## Exercise
Leaving out the pictures, please reproduce exactly and only the lines from the one that contains "The image size is (833, 345)." through the last line below.

## Material for this exercise
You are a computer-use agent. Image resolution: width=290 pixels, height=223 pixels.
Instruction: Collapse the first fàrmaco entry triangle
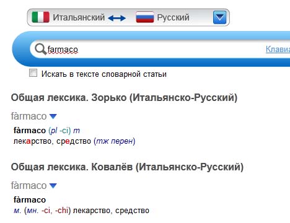53,116
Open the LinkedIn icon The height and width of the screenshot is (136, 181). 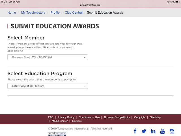click(x=153, y=131)
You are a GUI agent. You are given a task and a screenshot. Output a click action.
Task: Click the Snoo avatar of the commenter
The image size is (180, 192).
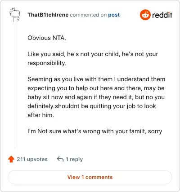15,15
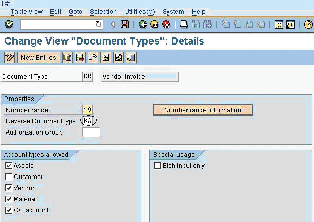This screenshot has height=222, width=314.
Task: Save using the floppy disk icon
Action: coord(124,24)
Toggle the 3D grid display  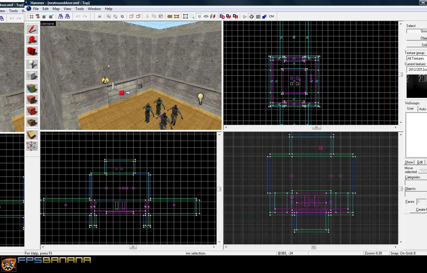point(38,16)

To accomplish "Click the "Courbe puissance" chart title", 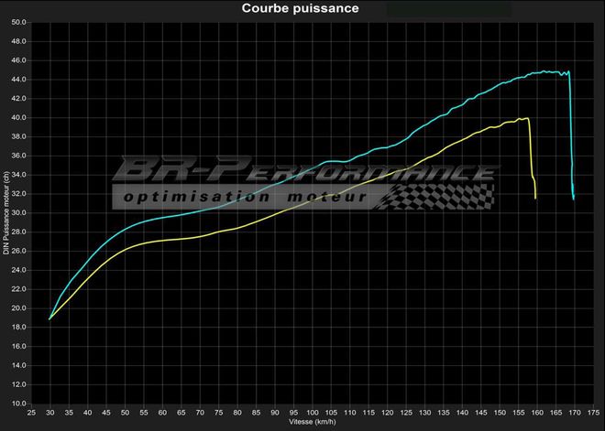I will 300,8.
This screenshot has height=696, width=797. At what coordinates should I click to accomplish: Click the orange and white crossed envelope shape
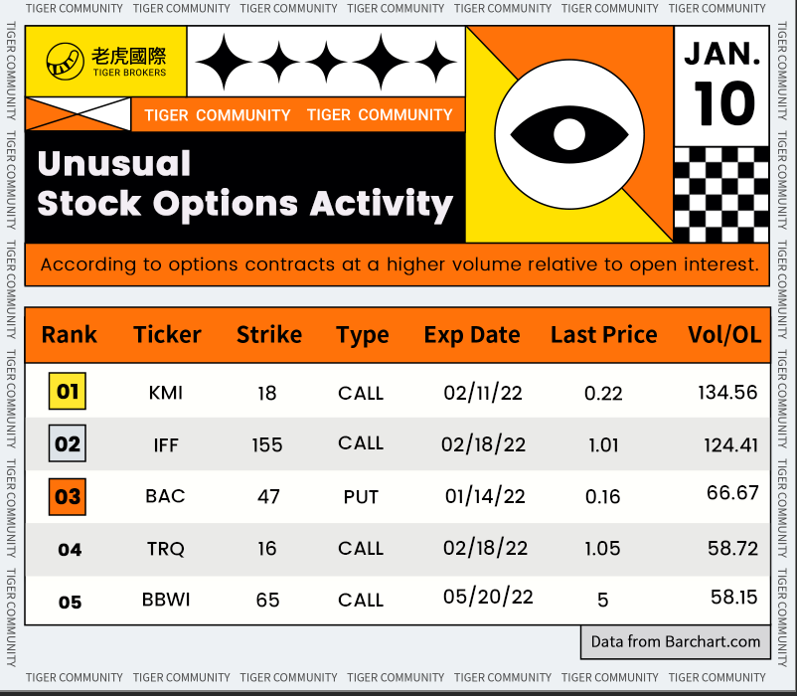79,114
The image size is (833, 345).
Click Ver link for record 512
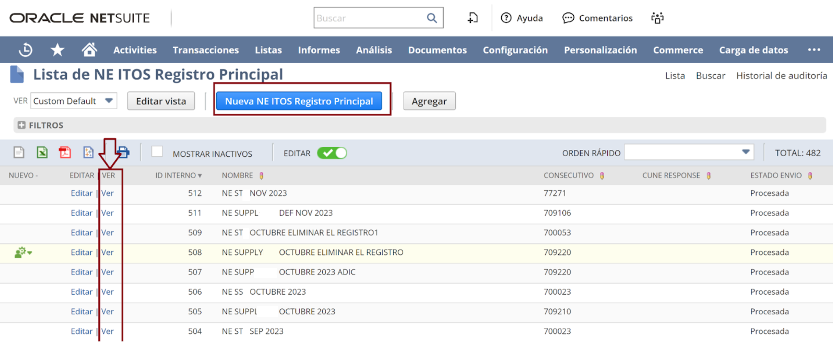(x=107, y=193)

## Written response
The image size is (833, 345).
Click Ver link for record 512
(x=107, y=193)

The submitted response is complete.